▶ _Provided passage_:
Blog v Wiki

The first word that comes to mind when thinking about blogs is “opinion” while for wikis is “unreliable.” We are told at a young age to place distrust in websites like Wikipedia and to switch our focus to more reliable websites that cannot be easily changed.

Thinking more about the similarities and differences between blogs and wikis, I would say a large factor is that they are both semi anonymous. Theoretically, I can go on Wikipedia right now and change what any of the pages say and, I can create a blog under a false identity and post anything I want. Both blogs and wikis, I would say, does not restrict what people want to express and can help in transferring information from one person to another. The biggest difference I find is that while blogs are more for socializing or letting your voice be heard, wikis are more of a place where you can find anything and everything. I am often surprised by the topics I can find a Wikipedia page on because of how unusual or irrelevant the topic might be to everyday life.

Everyone wants to stay connected and the internet holds this connection. The internet makes it possible for me in New York to talk to someone in California or even in Asia. It allows a vast number of people to be able to shed different viewpoints on topics, so that the information you are getting is not just from the likeminded people around you. Converging in today’s networked world allows you to not be pigeonholed.

▶ _Requirements_:
- A) Copy the stretch of the blog-and-wiki post from "Thinking more about" through "to everyday life.", changing "socializing" to "networking".
- B) Collect every line in the listing that contains the string "pixels".
The listing has no connection to the blog-and-wiki post.

▶ _Data lines_:

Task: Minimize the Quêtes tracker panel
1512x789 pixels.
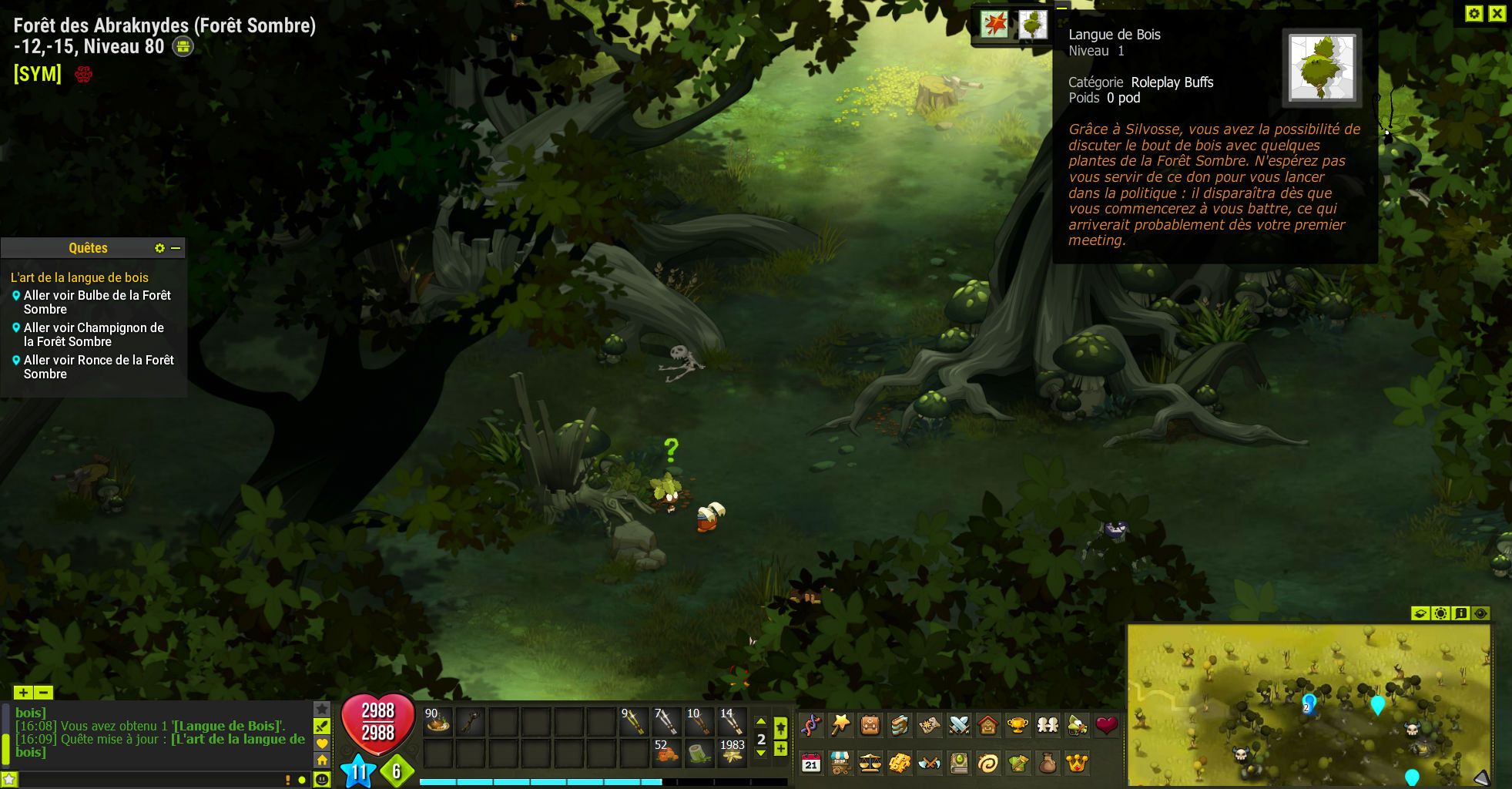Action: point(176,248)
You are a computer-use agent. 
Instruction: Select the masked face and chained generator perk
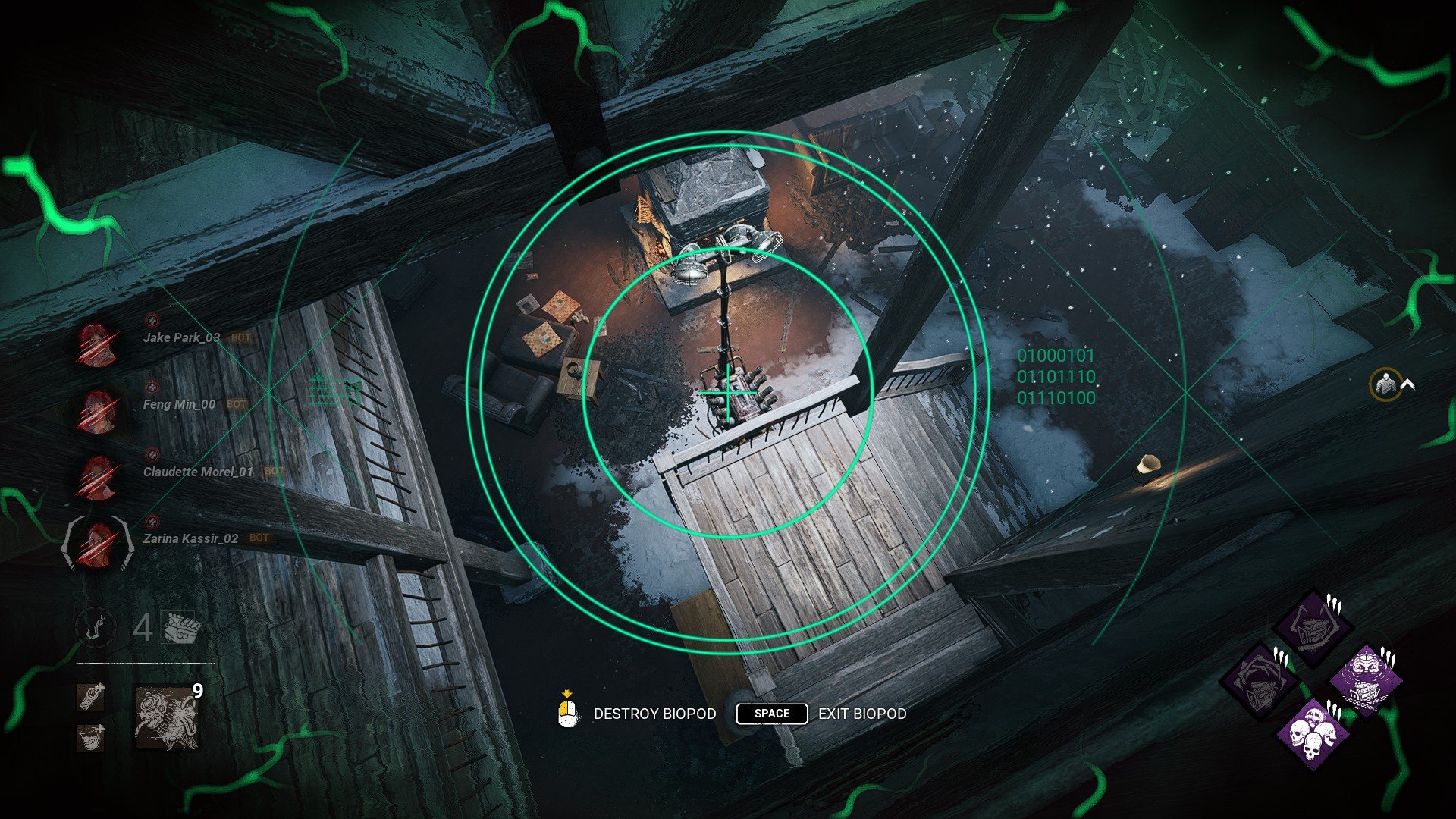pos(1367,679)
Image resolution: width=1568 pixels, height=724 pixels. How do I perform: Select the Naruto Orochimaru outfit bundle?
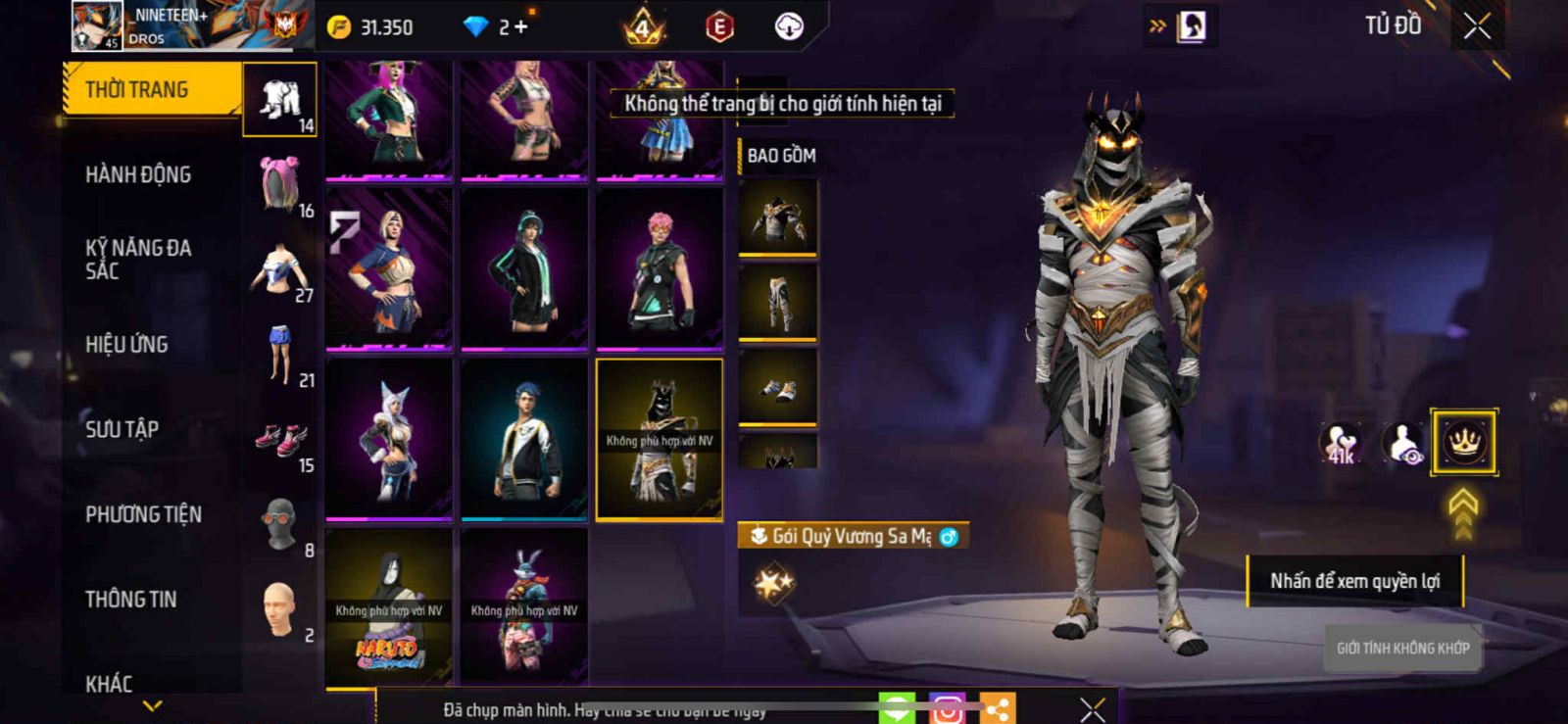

▶ _Solution list_:
- A)
Thinking more about the similarities and differences between blogs and wikis, I would say a large factor is that they are both semi anonymous. Theoretically, I can go on Wikipedia right now and change what any of the pages say and, I can create a blog under a false identity and post anything I want. Both blogs and wikis, I would say, does not restrict what people want to express and can help in transferring information from one person to another. The biggest difference I find is that while blogs are more for networking or letting your voice be heard, wikis are more of a place where you can find anything and everything. I am often surprised by the topics I can find a Wikipedia page on because of how unusual or irrelevant the topic might be to everyday life.

- B)
1512x789 pixels.
Image resolution: width=1568 pixels, height=724 pixels. How do I perform: Select the Naruto Orochimaru outfit bundle?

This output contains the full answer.